On May 4, 1988, I was watering the pansies and marigolds in my front yard when Mother called. A couple of months before, she had told me that she thought Mark was the Dapper Bandit. I just laughed at her. “Good grief, Mother,” I said. “Mark couldn’t rob a bank. He can hardly get his next beer open.”
This time Mother said,“You‘re not going to believe this. They caught the guy they think is the Dapper Bandit. The police surrounded his stalled El Camino after he robbed a Bright Banc in North Dallas. I don’t think it’s Mark, after all. But the strangest thing happened. When they caught him, he pulled a pistol and shot himself in the head. But he‘s still alive.”

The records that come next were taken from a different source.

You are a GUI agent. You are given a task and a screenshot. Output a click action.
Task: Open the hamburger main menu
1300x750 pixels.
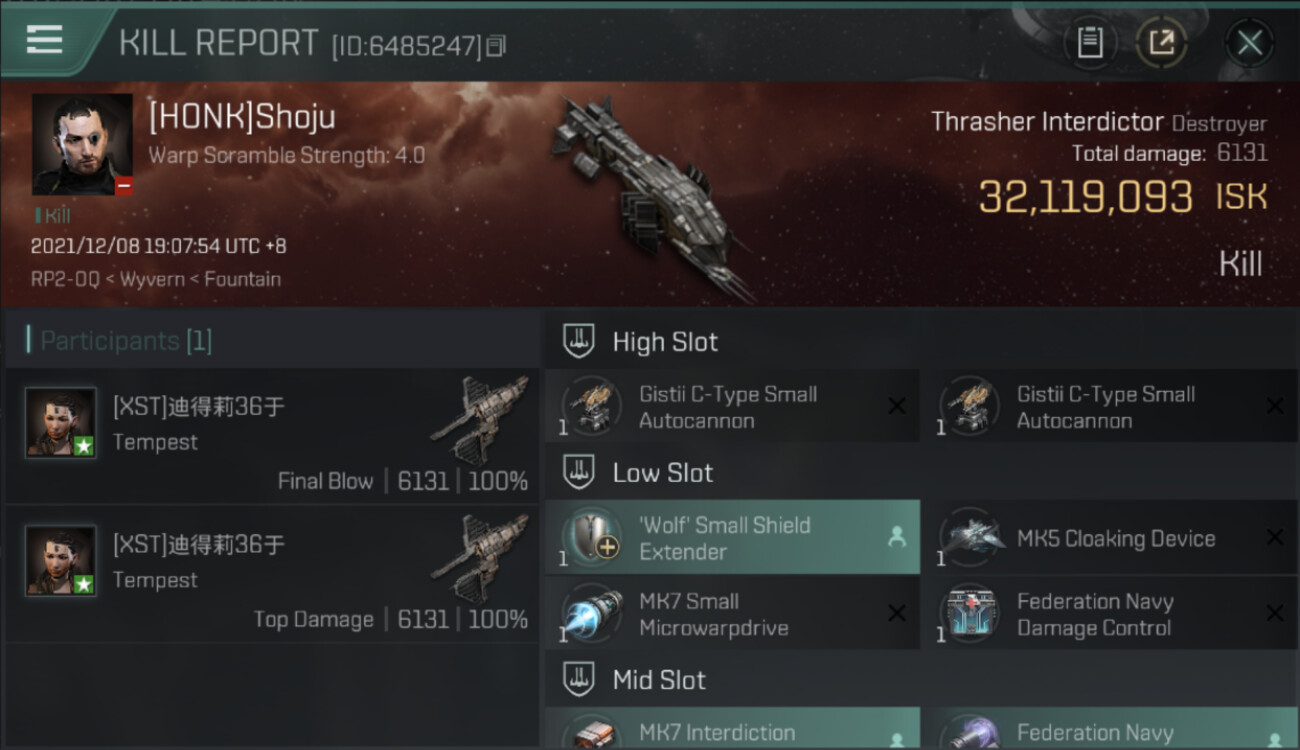coord(44,41)
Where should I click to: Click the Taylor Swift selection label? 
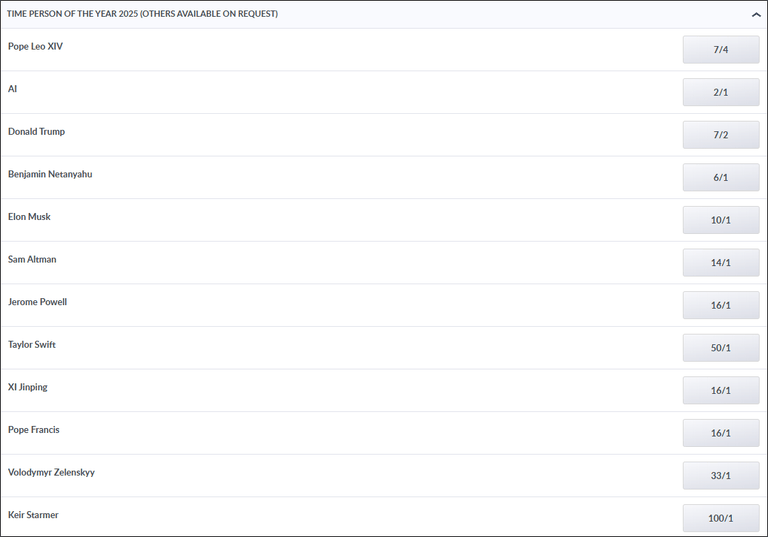[32, 345]
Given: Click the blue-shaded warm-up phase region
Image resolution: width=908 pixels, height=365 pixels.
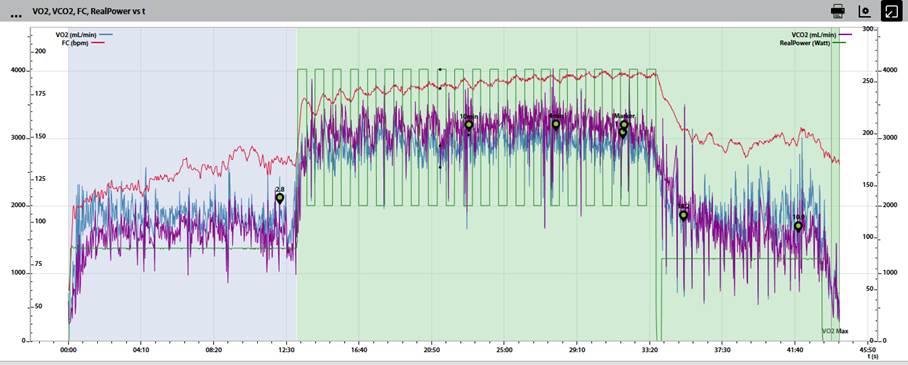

“He shot himself in the head?” I screamed. “Mother, that is Mark! He told me that’s what he would do if he ever got caught.” I turned on the TV. The story of the Dapper Bandit led the local news. Big time. By the ten o’clock broadcast, they had identified him as Mark. I was talking on the telephone like a chatterbox. “That guy I was dating with the El Camino and the Camaro, remember? He’s the Dapper Bandit!” It was like discovering Jesse James in your bathroom. The most celebrated bank robber in modern times. I kept thinking about what one newspaper article said: “The Dapper Bandit is what legends are made of.”
I think about Mark all the time, whenever I pass a bank or ride by his old place on Park Lane. He lived like an outlaw who thinks, “If you get caught, you blow your head off.“ That’s what he tried to do, but he screwed up, ending up in a wheelchair instead of an outlaw’s grave. He confessed to robbing 7 of his career–total of 25 banks during the year and a half we were together, from September 1985 to January 1987. Now he’s doing 22 years without parole; he is recuperating in the U.S. Medical Center for Federal Prisoners in Springfield, Missouri. His fine was $1.7 million and $750,000 in restitution. Talk about a financial problem. But I gotta hand it to the guy: he went out like Clyde Barrow. His only words in public? “I’m sorry for all this.”
Of course, he spilled his whole story to the police. A friend got his confession and told me what it said. Mark told them that he had stolen at least fifty cars from auto dealerships across Texas, using two getaway cars per robbery. He cased out each job by buying a money order at the bank a day or two before the heist, he said, and he hit only banks insured by the FDIC, so the depositors wouldn’t get hurt. “The idea of working at a job for the rest of my life did not appeal to me,” he said in his confession. “I decided I could finance my lifestyle by robbing banks.” He added, “I have no stolen bank money left. I spent all of the money on my living expenses.” At least that part sounded familiar.
After he shot himself, he had a series of strokes while he was in the hospital. Now he’s partially paralyzed, although he was able to spill his whole story to the cops. I thought about going to see him. But let’s face it: My career severely inhibits my appearances around the authorities. I loved the guy, but what was I going to do—walk in and say, “Hi, honey. You know I’ll be true until you get out”?
Somebody once told me that when you have sex with somebody, you spiritually bond with them and it takes seven years for you to get them out of your system. I guess it will take me an ice age to get over all of my lovers. Sometimes I think I’m still in love with Mark. But then the phone will ring, and I’ll be off on another call, another trick, another crazy guy with a problem.